• **Aim of the task**: Reproduce the following rows verbatim, every one of them.

[A block of data]

▬▬▬▬▬▬

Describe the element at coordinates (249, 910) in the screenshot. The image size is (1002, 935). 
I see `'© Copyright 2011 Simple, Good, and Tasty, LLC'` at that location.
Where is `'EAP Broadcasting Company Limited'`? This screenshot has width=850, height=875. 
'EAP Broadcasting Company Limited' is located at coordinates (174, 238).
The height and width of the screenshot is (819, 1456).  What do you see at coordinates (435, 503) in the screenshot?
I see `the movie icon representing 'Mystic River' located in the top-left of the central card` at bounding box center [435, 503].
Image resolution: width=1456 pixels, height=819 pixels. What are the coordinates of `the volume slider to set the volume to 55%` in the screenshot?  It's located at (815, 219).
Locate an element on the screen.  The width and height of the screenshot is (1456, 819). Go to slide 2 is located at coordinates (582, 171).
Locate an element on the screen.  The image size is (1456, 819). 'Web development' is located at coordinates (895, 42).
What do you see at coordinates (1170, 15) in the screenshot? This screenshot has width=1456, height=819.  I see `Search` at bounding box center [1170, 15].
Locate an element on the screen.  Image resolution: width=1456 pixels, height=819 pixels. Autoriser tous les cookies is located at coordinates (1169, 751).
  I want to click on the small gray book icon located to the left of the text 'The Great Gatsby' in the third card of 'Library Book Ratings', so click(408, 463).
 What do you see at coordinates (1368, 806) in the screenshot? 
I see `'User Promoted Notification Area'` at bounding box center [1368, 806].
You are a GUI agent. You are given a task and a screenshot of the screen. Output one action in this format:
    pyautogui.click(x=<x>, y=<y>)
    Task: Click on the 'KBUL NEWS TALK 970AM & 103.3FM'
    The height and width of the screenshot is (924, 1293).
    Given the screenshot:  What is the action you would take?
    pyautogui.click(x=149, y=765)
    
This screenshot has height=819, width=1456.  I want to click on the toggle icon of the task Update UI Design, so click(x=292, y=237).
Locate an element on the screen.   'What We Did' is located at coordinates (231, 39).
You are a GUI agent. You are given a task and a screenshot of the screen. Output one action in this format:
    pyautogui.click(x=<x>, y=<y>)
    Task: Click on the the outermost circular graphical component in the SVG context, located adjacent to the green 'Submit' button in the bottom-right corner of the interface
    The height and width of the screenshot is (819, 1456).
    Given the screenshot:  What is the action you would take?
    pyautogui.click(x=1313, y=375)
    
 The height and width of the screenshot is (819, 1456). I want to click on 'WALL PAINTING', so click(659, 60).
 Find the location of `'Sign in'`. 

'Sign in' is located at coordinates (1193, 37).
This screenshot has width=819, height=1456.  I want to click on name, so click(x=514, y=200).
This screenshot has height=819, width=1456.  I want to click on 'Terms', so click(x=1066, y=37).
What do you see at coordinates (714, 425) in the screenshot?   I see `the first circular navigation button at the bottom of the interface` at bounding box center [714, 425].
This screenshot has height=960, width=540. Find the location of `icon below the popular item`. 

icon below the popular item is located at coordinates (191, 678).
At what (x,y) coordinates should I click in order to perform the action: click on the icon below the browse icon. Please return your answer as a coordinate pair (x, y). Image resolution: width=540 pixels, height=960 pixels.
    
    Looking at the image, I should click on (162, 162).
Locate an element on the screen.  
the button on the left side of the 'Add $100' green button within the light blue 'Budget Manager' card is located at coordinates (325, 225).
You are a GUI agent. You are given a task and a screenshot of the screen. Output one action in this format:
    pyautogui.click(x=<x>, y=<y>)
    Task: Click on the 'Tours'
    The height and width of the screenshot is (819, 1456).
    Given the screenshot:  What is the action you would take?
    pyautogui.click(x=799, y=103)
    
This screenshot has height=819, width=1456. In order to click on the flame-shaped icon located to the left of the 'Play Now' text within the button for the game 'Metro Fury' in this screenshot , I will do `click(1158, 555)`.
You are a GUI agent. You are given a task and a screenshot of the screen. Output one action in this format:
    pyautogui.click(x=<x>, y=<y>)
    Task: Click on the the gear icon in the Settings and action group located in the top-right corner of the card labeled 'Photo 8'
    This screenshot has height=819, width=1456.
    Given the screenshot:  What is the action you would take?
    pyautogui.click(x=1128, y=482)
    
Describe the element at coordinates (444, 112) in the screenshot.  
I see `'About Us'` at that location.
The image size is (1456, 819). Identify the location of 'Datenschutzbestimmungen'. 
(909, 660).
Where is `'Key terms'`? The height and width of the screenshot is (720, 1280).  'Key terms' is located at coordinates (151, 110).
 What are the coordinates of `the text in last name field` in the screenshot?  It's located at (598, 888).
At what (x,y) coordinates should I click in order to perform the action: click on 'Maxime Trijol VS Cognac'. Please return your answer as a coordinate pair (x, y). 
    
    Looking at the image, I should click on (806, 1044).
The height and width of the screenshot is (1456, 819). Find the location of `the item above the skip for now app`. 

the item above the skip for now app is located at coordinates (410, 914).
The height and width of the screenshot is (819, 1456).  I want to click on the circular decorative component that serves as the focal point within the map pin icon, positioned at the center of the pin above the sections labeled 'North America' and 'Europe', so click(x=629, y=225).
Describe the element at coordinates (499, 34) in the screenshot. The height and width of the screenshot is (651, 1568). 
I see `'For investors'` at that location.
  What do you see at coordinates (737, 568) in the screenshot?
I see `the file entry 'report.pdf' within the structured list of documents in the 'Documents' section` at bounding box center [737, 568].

▬▬▬▬▬▬

• **Result of this exercise**:
Describe the element at coordinates (249, 910) in the screenshot. The image size is (1002, 935). 
I see `'© Copyright 2011 Simple, Good, and Tasty, LLC'` at that location.
Where is `'EAP Broadcasting Company Limited'`? This screenshot has width=850, height=875. 
'EAP Broadcasting Company Limited' is located at coordinates (174, 238).
The height and width of the screenshot is (819, 1456).  What do you see at coordinates (435, 503) in the screenshot?
I see `the movie icon representing 'Mystic River' located in the top-left of the central card` at bounding box center [435, 503].
Image resolution: width=1456 pixels, height=819 pixels. What are the coordinates of `the volume slider to set the volume to 55%` in the screenshot?  It's located at (815, 219).
Locate an element on the screen.  The width and height of the screenshot is (1456, 819). Go to slide 2 is located at coordinates (582, 171).
Locate an element on the screen.  The image size is (1456, 819). 'Web development' is located at coordinates (895, 42).
What do you see at coordinates (1170, 15) in the screenshot? This screenshot has width=1456, height=819.  I see `Search` at bounding box center [1170, 15].
Locate an element on the screen.  Image resolution: width=1456 pixels, height=819 pixels. Autoriser tous les cookies is located at coordinates (1169, 751).
  I want to click on the small gray book icon located to the left of the text 'The Great Gatsby' in the third card of 'Library Book Ratings', so click(408, 463).
 What do you see at coordinates (1368, 806) in the screenshot? 
I see `'User Promoted Notification Area'` at bounding box center [1368, 806].
You are a GUI agent. You are given a task and a screenshot of the screen. Output one action in this format:
    pyautogui.click(x=<x>, y=<y>)
    Task: Click on the 'KBUL NEWS TALK 970AM & 103.3FM'
    The height and width of the screenshot is (924, 1293).
    Given the screenshot:  What is the action you would take?
    pyautogui.click(x=149, y=765)
    
This screenshot has height=819, width=1456.  I want to click on the toggle icon of the task Update UI Design, so click(x=292, y=237).
Locate an element on the screen.   'What We Did' is located at coordinates (231, 39).
You are a GUI agent. You are given a task and a screenshot of the screen. Output one action in this format:
    pyautogui.click(x=<x>, y=<y>)
    Task: Click on the the outermost circular graphical component in the SVG context, located adjacent to the green 'Submit' button in the bottom-right corner of the interface
    The height and width of the screenshot is (819, 1456).
    Given the screenshot:  What is the action you would take?
    pyautogui.click(x=1313, y=375)
    
 The height and width of the screenshot is (819, 1456). I want to click on 'WALL PAINTING', so click(659, 60).
 Find the location of `'Sign in'`. 

'Sign in' is located at coordinates (1193, 37).
This screenshot has width=819, height=1456.  I want to click on name, so click(x=514, y=200).
This screenshot has height=819, width=1456.  I want to click on 'Terms', so click(x=1066, y=37).
What do you see at coordinates (714, 425) in the screenshot?   I see `the first circular navigation button at the bottom of the interface` at bounding box center [714, 425].
This screenshot has height=960, width=540. Find the location of `icon below the popular item`. 

icon below the popular item is located at coordinates (191, 678).
At what (x,y) coordinates should I click in order to perform the action: click on the icon below the browse icon. Please return your answer as a coordinate pair (x, y). Image resolution: width=540 pixels, height=960 pixels.
    
    Looking at the image, I should click on (162, 162).
Locate an element on the screen.  
the button on the left side of the 'Add $100' green button within the light blue 'Budget Manager' card is located at coordinates (325, 225).
You are a GUI agent. You are given a task and a screenshot of the screen. Output one action in this format:
    pyautogui.click(x=<x>, y=<y>)
    Task: Click on the 'Tours'
    The height and width of the screenshot is (819, 1456).
    Given the screenshot:  What is the action you would take?
    pyautogui.click(x=799, y=103)
    
This screenshot has height=819, width=1456. In order to click on the flame-shaped icon located to the left of the 'Play Now' text within the button for the game 'Metro Fury' in this screenshot , I will do `click(1158, 555)`.
You are a GUI agent. You are given a task and a screenshot of the screen. Output one action in this format:
    pyautogui.click(x=<x>, y=<y>)
    Task: Click on the the gear icon in the Settings and action group located in the top-right corner of the card labeled 'Photo 8'
    This screenshot has height=819, width=1456.
    Given the screenshot:  What is the action you would take?
    pyautogui.click(x=1128, y=482)
    
Describe the element at coordinates (444, 112) in the screenshot.  
I see `'About Us'` at that location.
The image size is (1456, 819). Identify the location of 'Datenschutzbestimmungen'. 
(909, 660).
Where is `'Key terms'`? The height and width of the screenshot is (720, 1280).  'Key terms' is located at coordinates (151, 110).
 What are the coordinates of `the text in last name field` in the screenshot?  It's located at (598, 888).
At what (x,y) coordinates should I click in order to perform the action: click on 'Maxime Trijol VS Cognac'. Please return your answer as a coordinate pair (x, y). 
    
    Looking at the image, I should click on (806, 1044).
The height and width of the screenshot is (1456, 819). Find the location of `the item above the skip for now app`. 

the item above the skip for now app is located at coordinates (410, 914).
The height and width of the screenshot is (819, 1456).  I want to click on the circular decorative component that serves as the focal point within the map pin icon, positioned at the center of the pin above the sections labeled 'North America' and 'Europe', so click(x=629, y=225).
Describe the element at coordinates (499, 34) in the screenshot. The height and width of the screenshot is (651, 1568). 
I see `'For investors'` at that location.
  What do you see at coordinates (737, 568) in the screenshot?
I see `the file entry 'report.pdf' within the structured list of documents in the 'Documents' section` at bounding box center [737, 568].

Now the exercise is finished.